Exercise:
With the pictures left out, reproduce exactly the lines from the one containing "You are a computer-use" through the final line of the entries.

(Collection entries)
+ + + +
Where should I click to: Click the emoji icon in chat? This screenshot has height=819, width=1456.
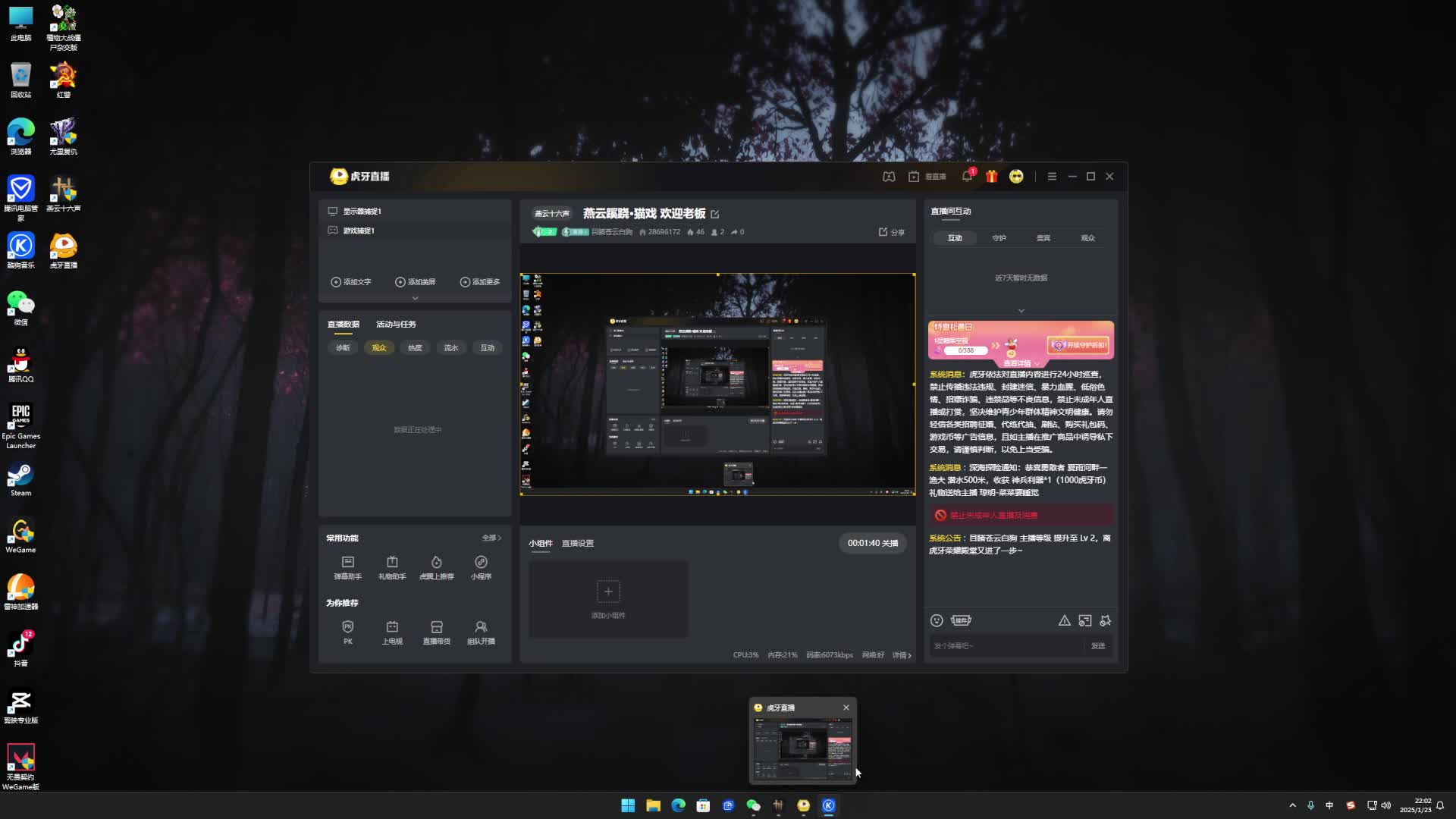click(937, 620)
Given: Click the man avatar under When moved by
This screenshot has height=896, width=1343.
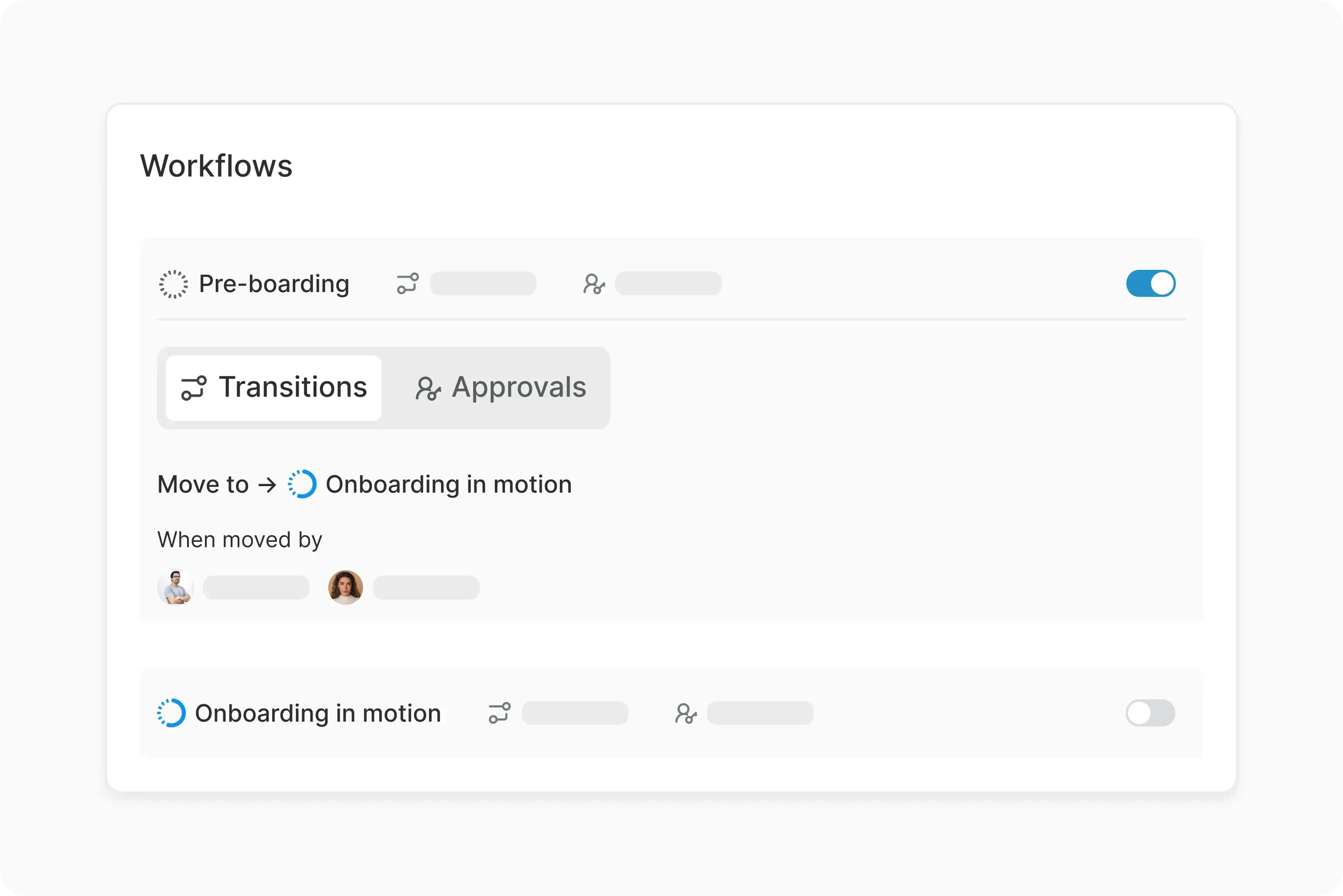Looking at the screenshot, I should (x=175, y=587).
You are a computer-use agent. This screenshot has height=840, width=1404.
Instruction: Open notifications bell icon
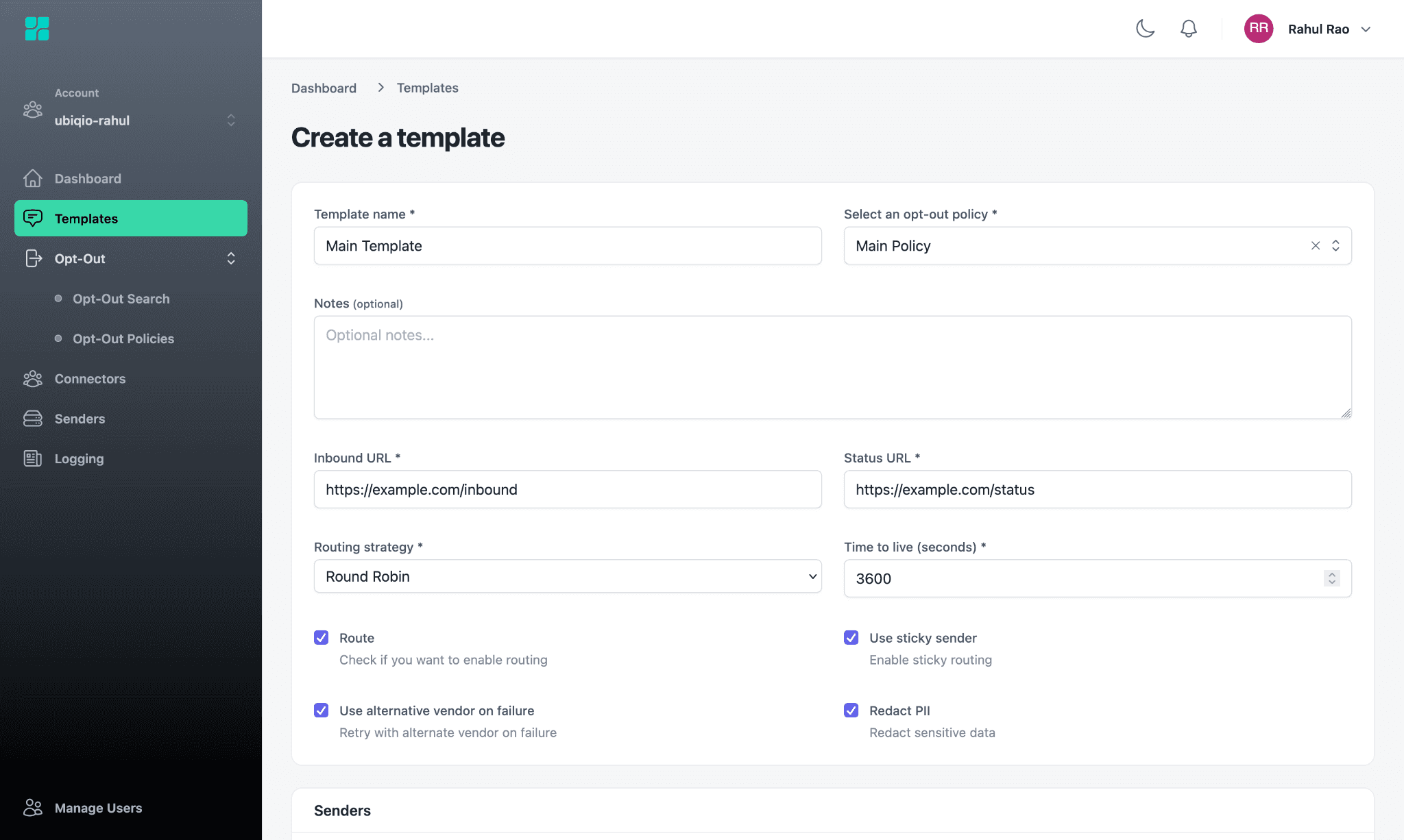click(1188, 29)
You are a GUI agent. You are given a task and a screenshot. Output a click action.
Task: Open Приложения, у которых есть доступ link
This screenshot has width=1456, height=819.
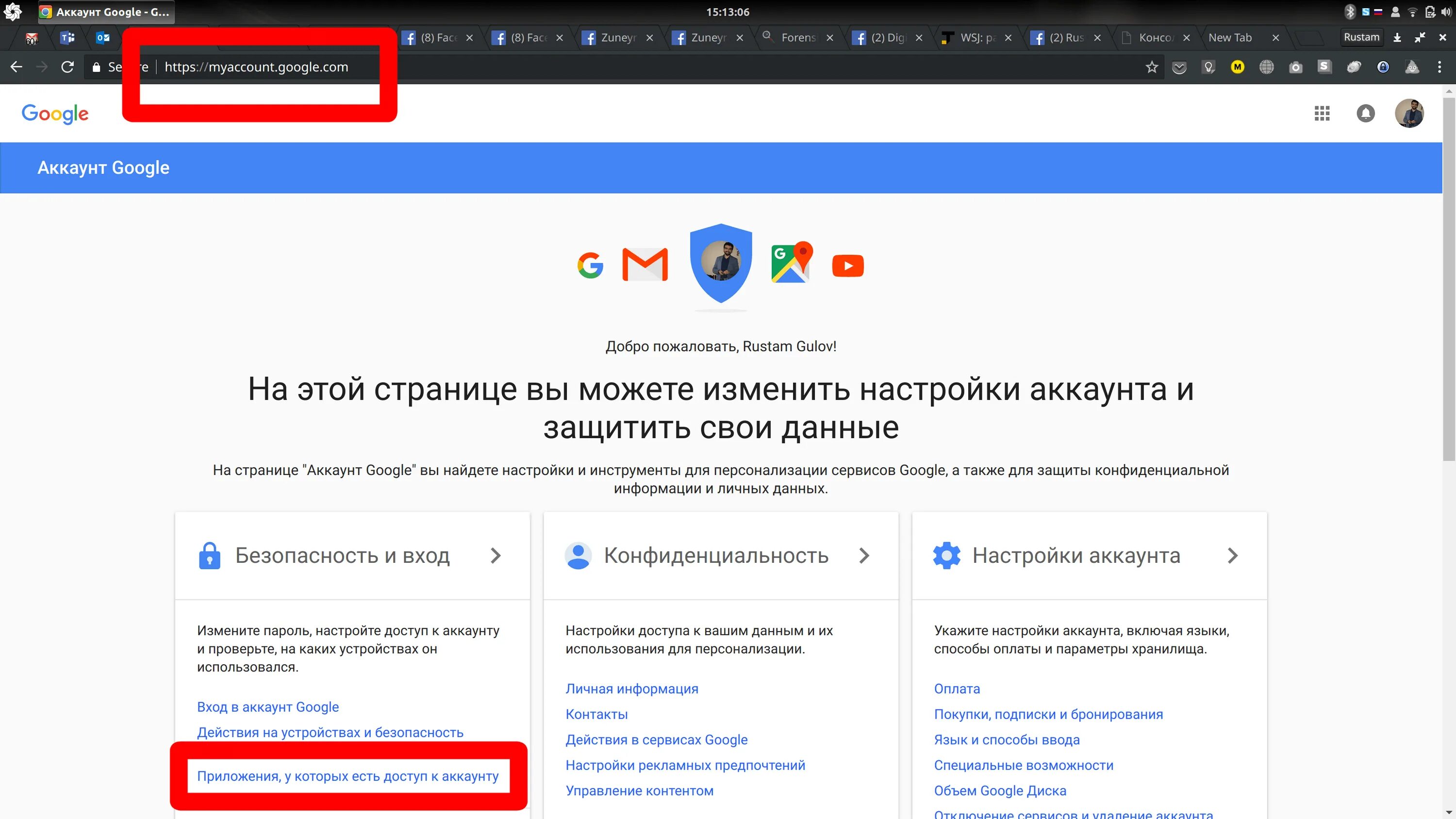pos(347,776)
+ + + +
Output of the task:
You are a computer-use agent. This screenshot has height=840, width=1404.
Instruction: Open notifications bell icon
click(1188, 29)
You are a GUI agent. You are given a task and a screenshot. Output a click action.
Task: Open Приложения, у которых есть доступ link
This screenshot has width=1456, height=819.
pos(347,776)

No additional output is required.